The world can be a confusing and frightening place for Vladik, aged 5. Sudden movements or sounds can scare him. Vladik has moderate learning difficulties, restricted mobility and delayed speech. Fortunately, our partners Communication Space in Moscow, have been supporting Vladik for more than a year. He is extraordinarily lucky to have such skilled, patient and compassionate people working with him. They are able to spot all the small things that Vladik can do, and have the knowledge and experience to be able to build on this.
When Vladik is relaxed, he can say some full phrases. When he’s stressed or overloaded, particularly in group situations, he finds it difficult to say a word, or to understand what is said to him. So, our colleagues have been using a variety of alternative communication methods, alongside speech, to help him understand his surroundings and join in with activities. He understands visual timetables, a series of pictures to show what’s going to happen next, which helps reduce the element of surprise. He can use a tablet to choose what activity he wants to do next. To help him join in with group activities he has buttons he can press to say “hello”, “goodbye”, or “more”.
It used to be thought that these alternative forms of communication would stop children developing speech.

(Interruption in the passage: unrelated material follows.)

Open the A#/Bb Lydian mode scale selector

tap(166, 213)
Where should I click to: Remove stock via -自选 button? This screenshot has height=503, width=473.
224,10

Therapists now understand that the opposite can be true. Communication Space creates a low-stress environment for children like Vladik, where he can develop his full potential. It is a huge task to reduce the stigma surrounding communication difficulties and the ignorance about methods that can help them.
Of course we can only reach a small number of children and young people with this kind of intensive support (17 over the last year in Moscow). However, we are co-funding Communication Space to run training courses for professionals and parents, to translate online resources into Russian, and to produce videos to both raise awareness of Alternative Communication and to teach some of the techniques. By contributing to our work, you are giving children and young people across the Russian-speaking world a voice. As our colleagues say, “just because someone cannot speak, does not mean they have nothing to say.”